Find the line with "The image size is (628, 597)." in the records below, then please transcribe it and every later line exactly, omitting the pictures and adding nothing.
##### Data section
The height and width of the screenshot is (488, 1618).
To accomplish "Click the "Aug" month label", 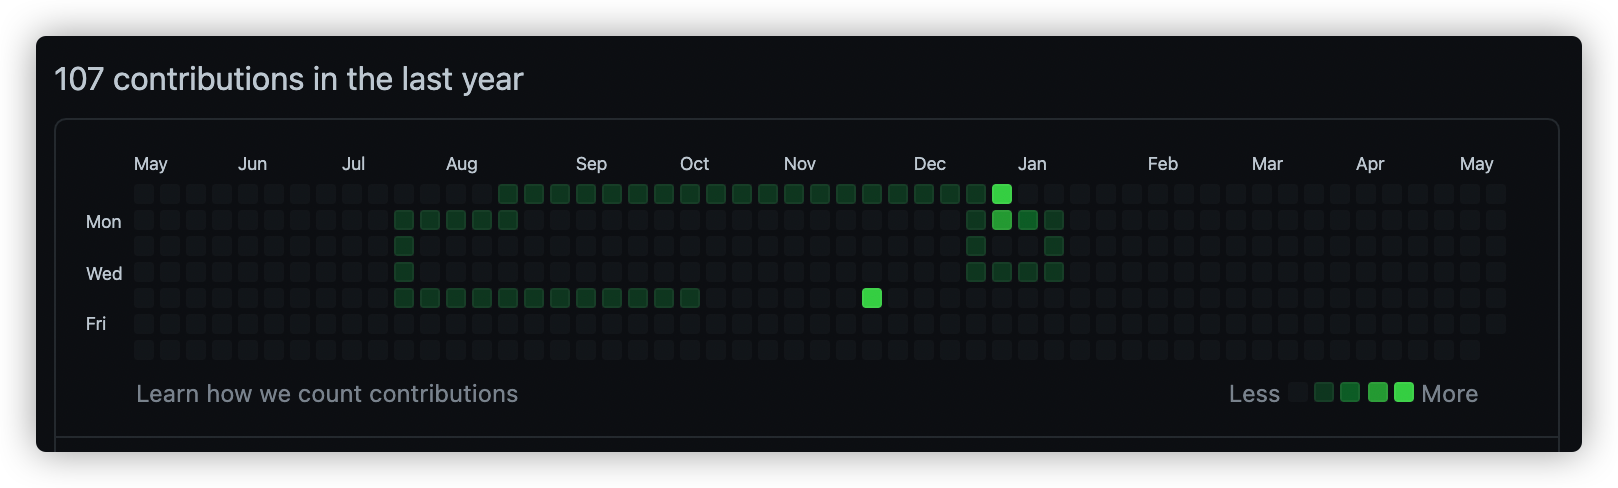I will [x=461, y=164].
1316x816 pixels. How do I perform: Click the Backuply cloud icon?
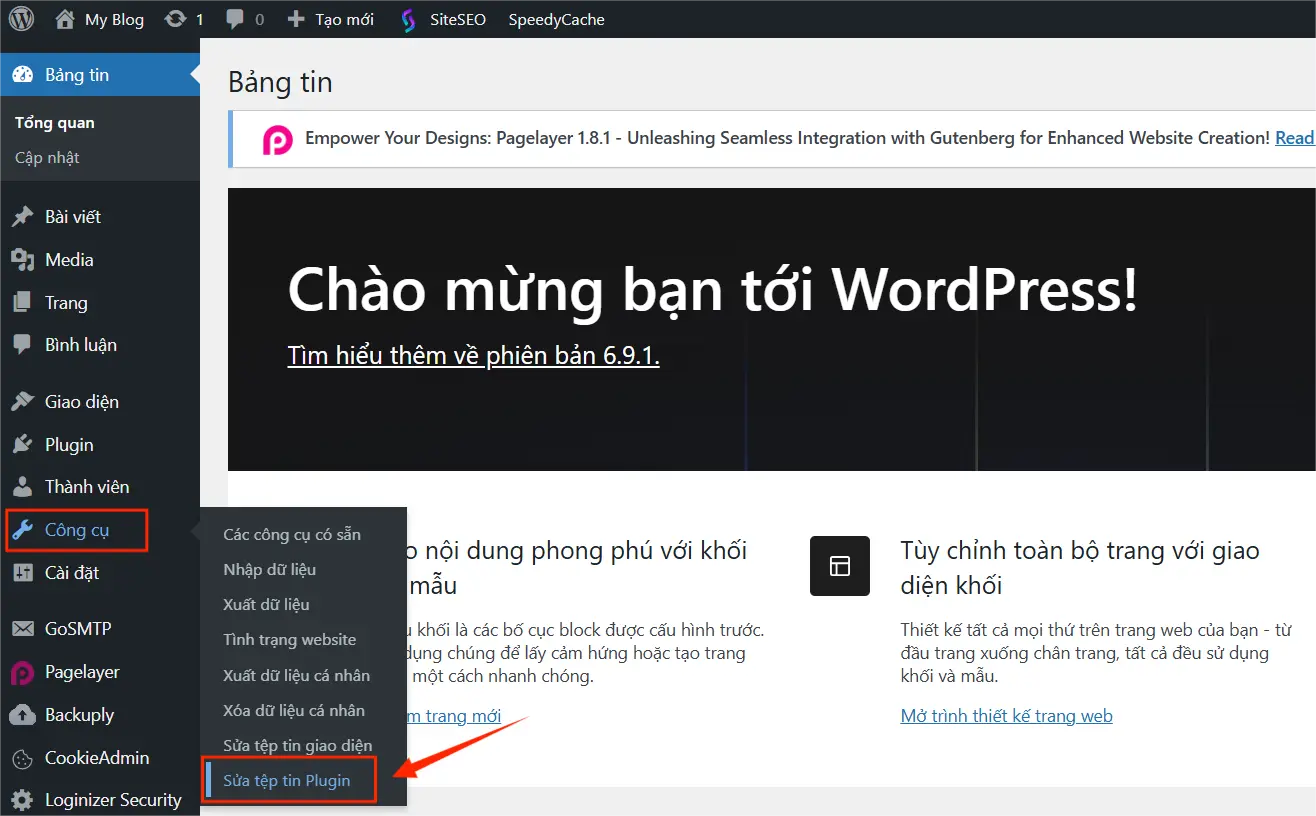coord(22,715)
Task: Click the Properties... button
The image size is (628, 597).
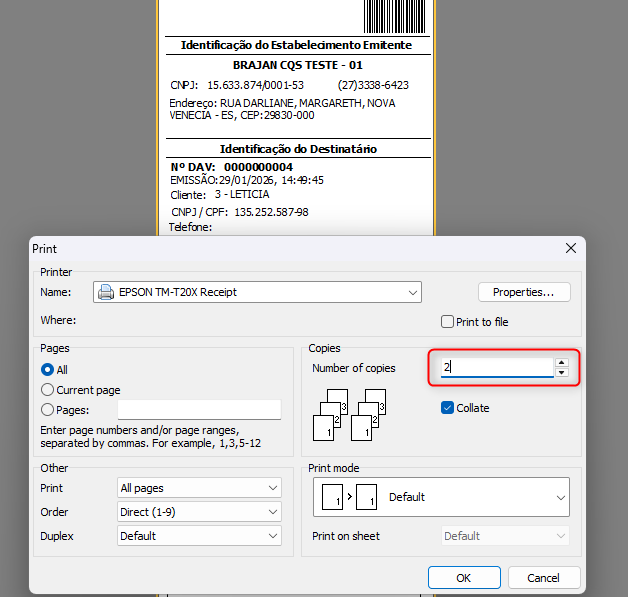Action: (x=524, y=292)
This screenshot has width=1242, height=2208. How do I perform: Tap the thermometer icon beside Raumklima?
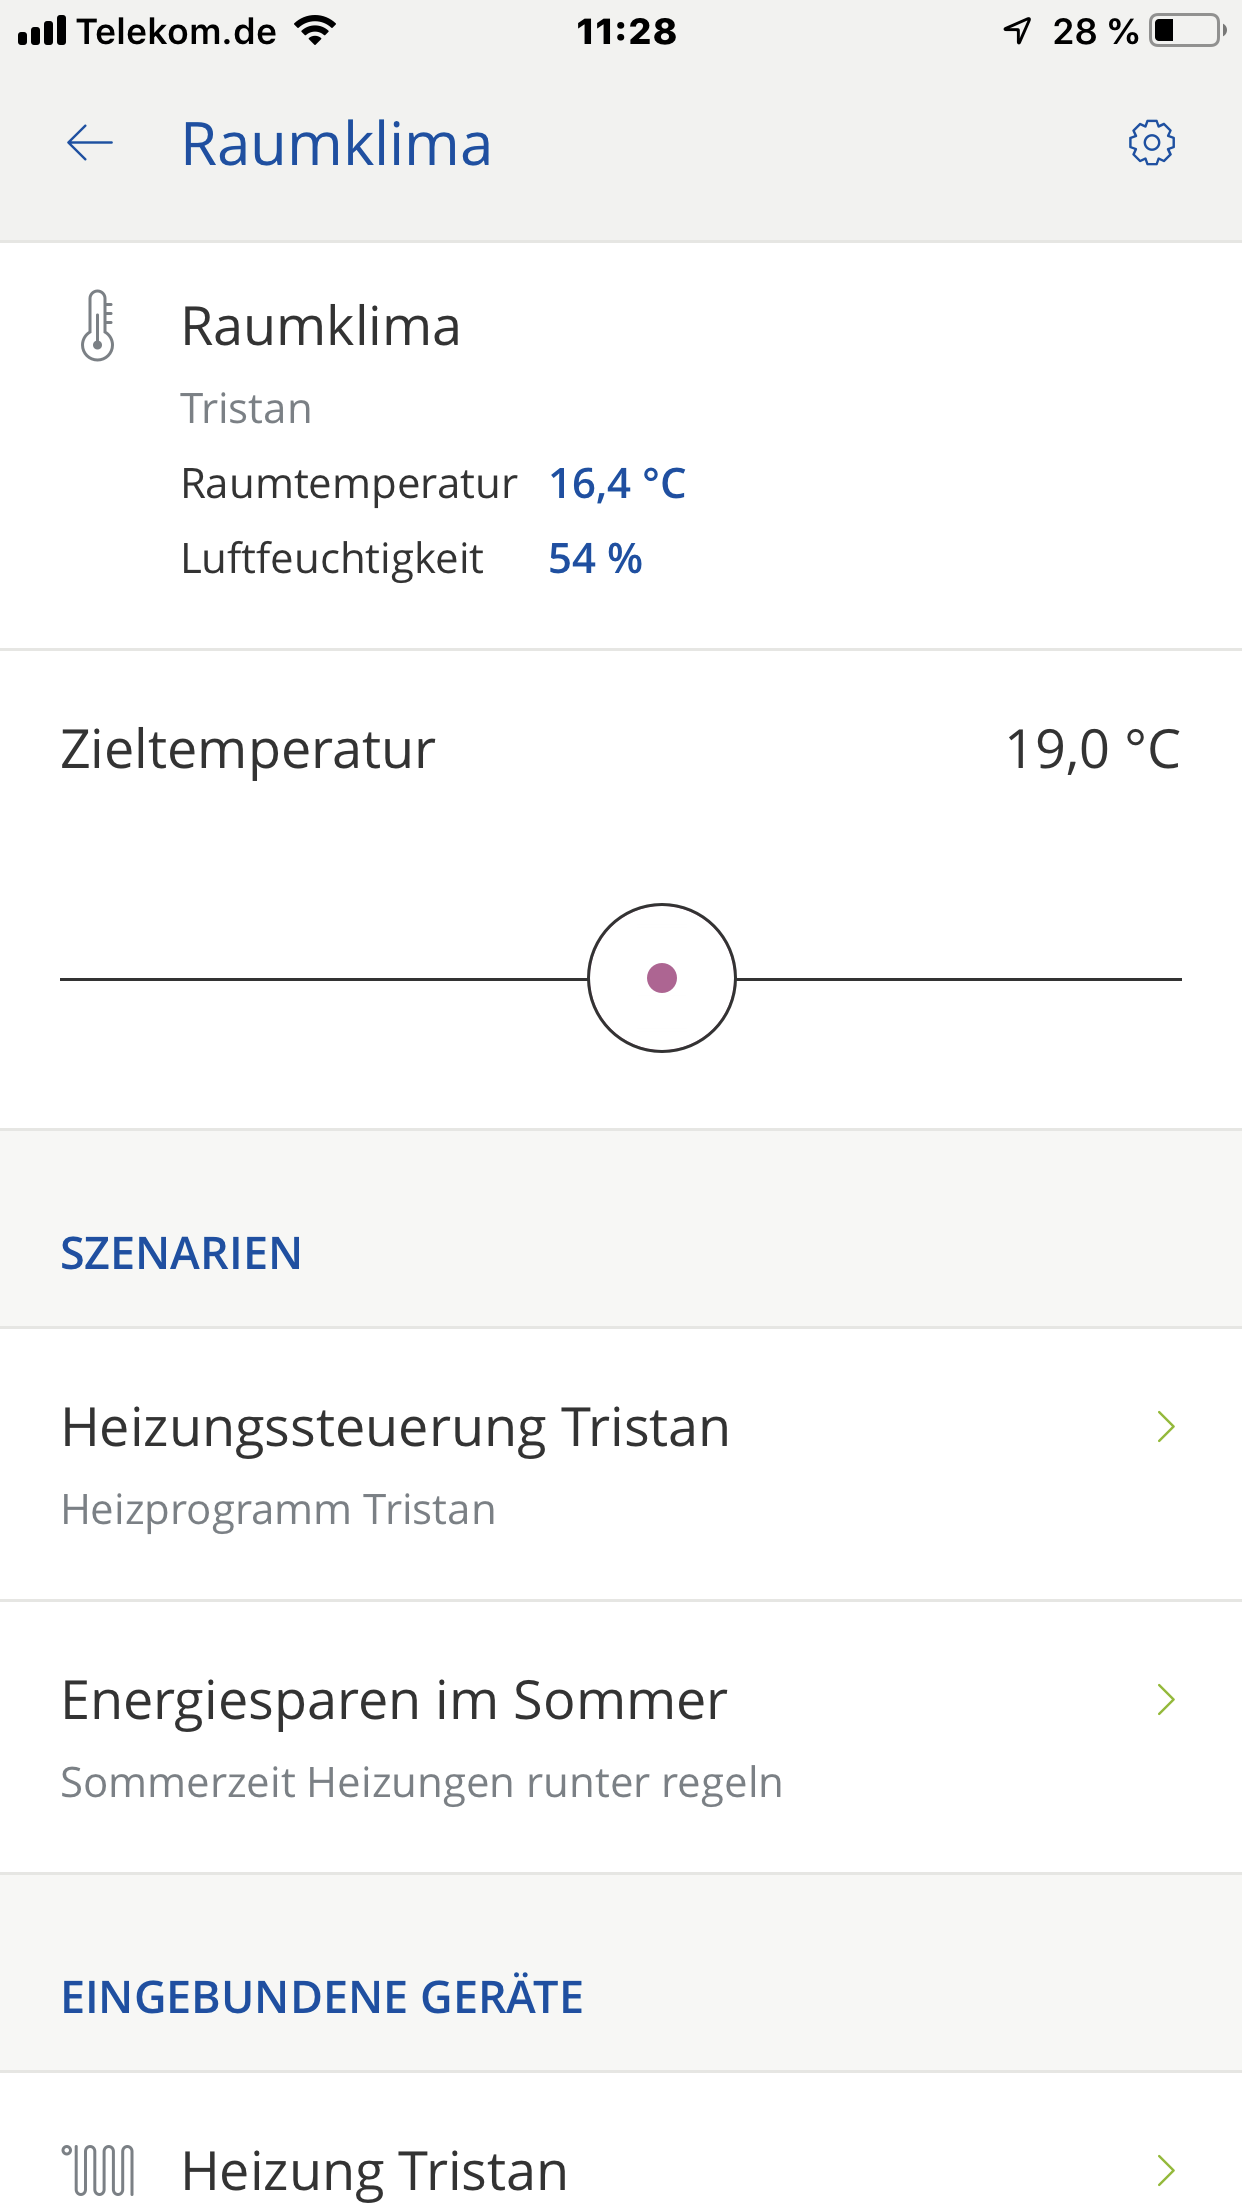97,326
##########
* [Task answer]:
The image size is (628, 597).
Action: (x=524, y=292)
This screenshot has width=1242, height=2208. How do I perform: Tap the thermometer icon beside Raumklima?
97,326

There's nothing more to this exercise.